WHAT YOU WILL DO
Below is a listing; restate from it, character for character, the lines beginning at the line holding "Casino online (498, 2436)" and ending at the line holding "jun88 (77, 1322)", both included.

MATERIAL FOR THIS TASK
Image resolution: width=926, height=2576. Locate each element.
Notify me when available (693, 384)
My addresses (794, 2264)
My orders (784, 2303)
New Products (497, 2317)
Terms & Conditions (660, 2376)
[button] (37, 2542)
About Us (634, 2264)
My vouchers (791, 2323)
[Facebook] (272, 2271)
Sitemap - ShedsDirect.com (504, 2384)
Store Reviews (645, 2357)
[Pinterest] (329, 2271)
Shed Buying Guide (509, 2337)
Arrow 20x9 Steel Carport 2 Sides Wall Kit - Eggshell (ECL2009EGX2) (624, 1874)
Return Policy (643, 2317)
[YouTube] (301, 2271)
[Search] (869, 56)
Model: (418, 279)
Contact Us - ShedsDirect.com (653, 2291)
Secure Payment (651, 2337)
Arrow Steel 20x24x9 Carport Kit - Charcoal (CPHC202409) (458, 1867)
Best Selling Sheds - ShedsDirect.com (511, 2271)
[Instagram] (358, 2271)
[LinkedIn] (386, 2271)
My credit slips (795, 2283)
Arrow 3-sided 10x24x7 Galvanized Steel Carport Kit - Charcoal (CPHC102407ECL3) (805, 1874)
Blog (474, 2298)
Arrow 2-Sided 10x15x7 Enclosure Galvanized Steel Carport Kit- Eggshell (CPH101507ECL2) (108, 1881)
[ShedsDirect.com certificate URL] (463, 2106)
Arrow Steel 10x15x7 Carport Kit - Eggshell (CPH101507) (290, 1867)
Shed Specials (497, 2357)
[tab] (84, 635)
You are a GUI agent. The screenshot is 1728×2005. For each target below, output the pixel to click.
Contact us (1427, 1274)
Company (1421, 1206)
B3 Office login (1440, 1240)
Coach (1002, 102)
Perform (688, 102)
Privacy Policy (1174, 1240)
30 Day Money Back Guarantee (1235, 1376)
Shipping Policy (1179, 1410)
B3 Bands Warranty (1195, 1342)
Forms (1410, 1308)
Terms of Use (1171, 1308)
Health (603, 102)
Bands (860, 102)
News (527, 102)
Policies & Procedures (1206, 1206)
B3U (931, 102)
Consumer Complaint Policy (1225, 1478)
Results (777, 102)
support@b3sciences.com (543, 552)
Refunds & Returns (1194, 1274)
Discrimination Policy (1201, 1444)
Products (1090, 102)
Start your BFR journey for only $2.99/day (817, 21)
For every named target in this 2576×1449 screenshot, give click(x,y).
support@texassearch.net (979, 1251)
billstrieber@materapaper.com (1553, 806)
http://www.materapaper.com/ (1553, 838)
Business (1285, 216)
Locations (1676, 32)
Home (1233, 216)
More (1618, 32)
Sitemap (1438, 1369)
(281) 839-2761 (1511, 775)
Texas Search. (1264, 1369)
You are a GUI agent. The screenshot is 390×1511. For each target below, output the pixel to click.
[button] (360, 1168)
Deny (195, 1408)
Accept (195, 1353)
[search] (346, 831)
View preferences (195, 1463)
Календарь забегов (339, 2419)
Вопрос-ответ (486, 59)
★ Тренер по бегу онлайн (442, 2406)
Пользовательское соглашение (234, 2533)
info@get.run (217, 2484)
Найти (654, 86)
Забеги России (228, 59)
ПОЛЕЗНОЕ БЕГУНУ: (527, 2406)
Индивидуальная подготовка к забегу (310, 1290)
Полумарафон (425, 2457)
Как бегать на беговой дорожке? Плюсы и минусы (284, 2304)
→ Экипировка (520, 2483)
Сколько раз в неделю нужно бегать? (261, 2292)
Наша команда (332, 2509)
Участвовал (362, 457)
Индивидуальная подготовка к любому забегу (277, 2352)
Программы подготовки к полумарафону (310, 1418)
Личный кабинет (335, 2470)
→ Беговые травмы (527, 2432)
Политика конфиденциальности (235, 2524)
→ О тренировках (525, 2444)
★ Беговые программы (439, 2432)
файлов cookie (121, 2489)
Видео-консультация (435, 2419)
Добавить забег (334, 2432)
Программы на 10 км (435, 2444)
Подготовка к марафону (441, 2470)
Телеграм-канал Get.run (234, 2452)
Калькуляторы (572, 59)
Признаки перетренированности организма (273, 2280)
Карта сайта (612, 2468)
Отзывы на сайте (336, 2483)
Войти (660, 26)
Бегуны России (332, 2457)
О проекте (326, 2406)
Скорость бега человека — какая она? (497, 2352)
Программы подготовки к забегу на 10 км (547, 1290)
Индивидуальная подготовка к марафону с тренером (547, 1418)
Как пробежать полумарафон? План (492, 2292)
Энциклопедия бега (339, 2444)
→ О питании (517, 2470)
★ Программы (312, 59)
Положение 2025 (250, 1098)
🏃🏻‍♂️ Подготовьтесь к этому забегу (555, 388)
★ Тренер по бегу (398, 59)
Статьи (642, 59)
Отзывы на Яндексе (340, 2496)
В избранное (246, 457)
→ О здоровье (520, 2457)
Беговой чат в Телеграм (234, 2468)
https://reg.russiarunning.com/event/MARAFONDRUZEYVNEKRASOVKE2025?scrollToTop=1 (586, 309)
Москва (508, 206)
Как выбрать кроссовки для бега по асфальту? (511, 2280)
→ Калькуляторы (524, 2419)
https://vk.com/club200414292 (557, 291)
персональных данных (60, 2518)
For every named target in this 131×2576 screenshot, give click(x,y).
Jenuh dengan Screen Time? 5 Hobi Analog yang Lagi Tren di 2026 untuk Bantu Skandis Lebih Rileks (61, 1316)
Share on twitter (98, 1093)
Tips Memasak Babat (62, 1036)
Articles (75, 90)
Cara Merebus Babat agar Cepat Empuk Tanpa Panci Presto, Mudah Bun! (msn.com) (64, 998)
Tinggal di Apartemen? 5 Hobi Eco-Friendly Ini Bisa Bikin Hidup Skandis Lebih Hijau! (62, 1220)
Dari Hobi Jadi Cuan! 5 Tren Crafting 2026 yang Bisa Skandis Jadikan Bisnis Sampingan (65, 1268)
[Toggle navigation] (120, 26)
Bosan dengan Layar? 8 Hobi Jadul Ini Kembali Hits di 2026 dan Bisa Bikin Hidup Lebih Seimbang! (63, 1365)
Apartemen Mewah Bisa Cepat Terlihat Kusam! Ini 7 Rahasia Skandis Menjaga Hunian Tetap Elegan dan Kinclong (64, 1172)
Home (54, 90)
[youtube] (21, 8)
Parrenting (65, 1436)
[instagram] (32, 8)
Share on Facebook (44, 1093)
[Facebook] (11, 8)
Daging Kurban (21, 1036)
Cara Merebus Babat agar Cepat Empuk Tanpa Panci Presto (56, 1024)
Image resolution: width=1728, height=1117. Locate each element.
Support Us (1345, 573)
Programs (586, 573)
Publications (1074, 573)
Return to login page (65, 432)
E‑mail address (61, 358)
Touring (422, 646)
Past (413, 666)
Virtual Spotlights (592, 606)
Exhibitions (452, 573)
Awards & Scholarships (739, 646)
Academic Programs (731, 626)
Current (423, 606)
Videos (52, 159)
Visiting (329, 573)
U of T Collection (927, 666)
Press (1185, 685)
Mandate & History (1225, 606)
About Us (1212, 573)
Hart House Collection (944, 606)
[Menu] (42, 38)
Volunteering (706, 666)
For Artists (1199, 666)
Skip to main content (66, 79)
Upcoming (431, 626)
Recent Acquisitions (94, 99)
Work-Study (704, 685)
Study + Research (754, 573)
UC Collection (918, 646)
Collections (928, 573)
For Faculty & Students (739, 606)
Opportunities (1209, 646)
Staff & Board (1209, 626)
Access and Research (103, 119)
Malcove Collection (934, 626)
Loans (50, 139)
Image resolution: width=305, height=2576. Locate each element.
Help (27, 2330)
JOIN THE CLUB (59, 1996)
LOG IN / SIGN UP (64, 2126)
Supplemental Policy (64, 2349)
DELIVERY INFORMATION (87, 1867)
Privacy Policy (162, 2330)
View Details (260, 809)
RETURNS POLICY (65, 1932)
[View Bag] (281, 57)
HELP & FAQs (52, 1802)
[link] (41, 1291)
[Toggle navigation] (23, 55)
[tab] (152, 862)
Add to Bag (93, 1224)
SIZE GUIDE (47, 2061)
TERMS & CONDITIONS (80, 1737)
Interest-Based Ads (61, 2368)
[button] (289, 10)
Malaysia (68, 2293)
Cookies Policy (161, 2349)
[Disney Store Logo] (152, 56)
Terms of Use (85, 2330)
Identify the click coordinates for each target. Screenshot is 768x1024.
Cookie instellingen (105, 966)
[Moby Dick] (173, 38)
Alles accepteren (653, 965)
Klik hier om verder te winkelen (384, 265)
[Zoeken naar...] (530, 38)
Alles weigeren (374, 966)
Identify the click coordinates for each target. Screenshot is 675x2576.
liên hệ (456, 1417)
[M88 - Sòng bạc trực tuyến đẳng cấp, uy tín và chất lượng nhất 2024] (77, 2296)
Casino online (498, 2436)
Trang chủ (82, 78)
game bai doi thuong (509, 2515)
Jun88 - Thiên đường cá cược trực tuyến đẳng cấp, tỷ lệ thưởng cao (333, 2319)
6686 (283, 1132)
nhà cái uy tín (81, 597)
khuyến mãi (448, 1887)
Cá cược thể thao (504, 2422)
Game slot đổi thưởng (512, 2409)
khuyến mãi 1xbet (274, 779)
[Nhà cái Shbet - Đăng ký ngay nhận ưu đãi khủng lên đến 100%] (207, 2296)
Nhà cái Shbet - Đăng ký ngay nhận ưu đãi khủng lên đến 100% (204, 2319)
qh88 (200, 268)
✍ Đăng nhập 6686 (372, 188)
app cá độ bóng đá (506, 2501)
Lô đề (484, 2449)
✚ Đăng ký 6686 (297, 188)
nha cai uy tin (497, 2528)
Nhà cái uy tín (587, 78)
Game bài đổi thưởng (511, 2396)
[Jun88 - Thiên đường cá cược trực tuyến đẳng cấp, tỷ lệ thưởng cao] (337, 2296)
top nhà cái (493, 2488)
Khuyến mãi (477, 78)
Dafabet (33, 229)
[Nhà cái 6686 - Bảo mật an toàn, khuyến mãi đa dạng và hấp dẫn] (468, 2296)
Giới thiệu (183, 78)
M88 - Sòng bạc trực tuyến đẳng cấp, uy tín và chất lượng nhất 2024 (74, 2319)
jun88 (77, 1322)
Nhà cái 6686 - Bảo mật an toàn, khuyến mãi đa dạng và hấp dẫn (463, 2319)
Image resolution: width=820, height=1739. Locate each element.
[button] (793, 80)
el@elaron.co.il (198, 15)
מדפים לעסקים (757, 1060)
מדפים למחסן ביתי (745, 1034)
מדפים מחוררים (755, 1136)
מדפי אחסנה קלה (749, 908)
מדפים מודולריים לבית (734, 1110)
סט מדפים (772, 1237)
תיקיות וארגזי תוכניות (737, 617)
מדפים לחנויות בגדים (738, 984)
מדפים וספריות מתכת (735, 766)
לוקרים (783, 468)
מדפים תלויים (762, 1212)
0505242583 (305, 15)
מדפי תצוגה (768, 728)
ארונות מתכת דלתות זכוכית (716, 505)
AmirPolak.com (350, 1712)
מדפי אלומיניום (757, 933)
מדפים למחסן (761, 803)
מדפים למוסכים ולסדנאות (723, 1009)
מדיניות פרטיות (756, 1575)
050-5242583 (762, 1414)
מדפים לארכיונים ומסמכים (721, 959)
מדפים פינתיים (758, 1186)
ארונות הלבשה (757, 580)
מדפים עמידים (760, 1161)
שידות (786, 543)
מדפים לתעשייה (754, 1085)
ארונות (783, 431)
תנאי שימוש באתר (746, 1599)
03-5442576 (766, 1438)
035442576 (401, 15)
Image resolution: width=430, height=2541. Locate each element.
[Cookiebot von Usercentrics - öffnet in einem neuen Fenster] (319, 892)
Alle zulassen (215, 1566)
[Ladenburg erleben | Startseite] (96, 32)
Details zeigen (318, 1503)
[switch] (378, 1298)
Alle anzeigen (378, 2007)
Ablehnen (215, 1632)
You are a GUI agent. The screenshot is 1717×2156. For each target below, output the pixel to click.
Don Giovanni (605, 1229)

TASK ANSWER
Casino online (498, 2436)
Trang chủ (82, 78)
game bai doi thuong (509, 2515)
Jun88 - Thiên đường cá cược trực tuyến đẳng cấp, tỷ lệ thưởng cao (333, 2319)
6686 (283, 1132)
nhà cái uy tín (81, 597)
khuyến mãi (448, 1887)
Cá cược thể thao (504, 2422)
Game slot đổi thưởng (512, 2409)
khuyến mãi 1xbet (274, 779)
[Nhà cái Shbet - Đăng ký ngay nhận ưu đãi khủng lên đến 100%] (207, 2296)
Nhà cái Shbet - Đăng ký ngay nhận ưu đãi khủng lên đến 100% (204, 2319)
qh88 (200, 268)
✍ Đăng nhập 6686 (372, 188)
app cá độ bóng đá (506, 2501)
Lô đề (484, 2449)
✚ Đăng ký 6686 (297, 188)
nha cai uy tin (497, 2528)
Nhà cái uy tín (587, 78)
Game bài đổi thưởng (511, 2396)
[Jun88 - Thiên đường cá cược trực tuyến đẳng cấp, tỷ lệ thưởng cao] (337, 2296)
top nhà cái (493, 2488)
Khuyến mãi (477, 78)
Dafabet (33, 229)
[Nhà cái 6686 - Bảo mật an toàn, khuyến mãi đa dạng và hấp dẫn] (468, 2296)
Giới thiệu (183, 78)
M88 - Sòng bạc trực tuyến đẳng cấp, uy tín và chất lượng nhất 2024 (74, 2319)
jun88 (77, 1322)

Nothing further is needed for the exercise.